Neuropathic pain arises from a lesion or dysfunction within the nervous system; the specific mechanisms that elicit neuropathic pain symptoms are the subject of ongoing research. It is generally acknowledged that neuropathic pain is extremely difficult to treat, and a major factor impacting outcomes is the presence of comorbidities such as poor sleep, depressed mood, and anxiety. Patients who suffer from chronic pain experience difficulties in initiating and maintaining sleep.

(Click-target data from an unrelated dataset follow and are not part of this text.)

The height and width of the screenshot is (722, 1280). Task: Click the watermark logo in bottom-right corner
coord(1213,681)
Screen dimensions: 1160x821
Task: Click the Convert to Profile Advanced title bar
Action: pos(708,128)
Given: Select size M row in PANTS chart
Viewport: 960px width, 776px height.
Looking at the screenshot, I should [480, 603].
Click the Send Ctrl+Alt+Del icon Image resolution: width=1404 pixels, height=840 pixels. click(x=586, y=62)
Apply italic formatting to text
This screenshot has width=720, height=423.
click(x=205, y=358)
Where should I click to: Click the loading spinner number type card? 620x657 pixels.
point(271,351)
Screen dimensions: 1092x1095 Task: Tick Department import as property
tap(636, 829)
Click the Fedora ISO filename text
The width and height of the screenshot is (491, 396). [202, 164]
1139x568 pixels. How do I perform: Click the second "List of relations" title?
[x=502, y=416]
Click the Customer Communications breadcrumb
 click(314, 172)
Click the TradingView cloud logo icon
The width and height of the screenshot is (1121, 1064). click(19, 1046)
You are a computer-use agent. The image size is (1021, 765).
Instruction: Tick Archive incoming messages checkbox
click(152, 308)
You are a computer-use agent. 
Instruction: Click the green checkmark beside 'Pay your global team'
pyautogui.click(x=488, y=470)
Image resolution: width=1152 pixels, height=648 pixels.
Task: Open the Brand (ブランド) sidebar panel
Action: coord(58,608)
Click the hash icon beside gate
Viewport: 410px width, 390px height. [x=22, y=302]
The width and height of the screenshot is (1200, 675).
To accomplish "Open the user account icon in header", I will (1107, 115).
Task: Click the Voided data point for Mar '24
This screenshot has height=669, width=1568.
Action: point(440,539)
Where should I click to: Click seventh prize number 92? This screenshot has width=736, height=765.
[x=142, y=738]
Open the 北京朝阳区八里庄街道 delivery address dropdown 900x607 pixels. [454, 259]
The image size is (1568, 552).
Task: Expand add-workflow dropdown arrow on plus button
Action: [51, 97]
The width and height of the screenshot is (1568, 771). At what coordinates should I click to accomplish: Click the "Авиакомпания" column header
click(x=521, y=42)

Sleep deprivation has been associated with a decreased pain threshold, muscle aches, and stiffness in normal volunteers. The interrelationship of these factors is complex: Many chronic pain patients are depressed and anxious; sleep deprivation can lead to anxiety; and depression can be both the cause and the result of sleep disturbances. Thus, physicians must evaluate all aspects of pain, sleep, and mood in chronic pain patients. Several instruments have been developed to aid physicians in gathering qualitative and quantitative information from chronic pain patients. This triad of chronic pain, sleep disturbances, and depression/anxiety must be fully addressed if the patient is to be restored to optimal functionality. A multidisciplinary team approach allows for treatment of the whole patient. Nonpharmacologic interventions include relaxation therapy, sleep restriction therapy, and cognitive therapy. Strategies for pharmacologic interventions should attempt to maximize outcomes by employing, where possible, agents that address both the pain and the comorbidities. In this way, functionality may be restored and the patient's quality of life improved.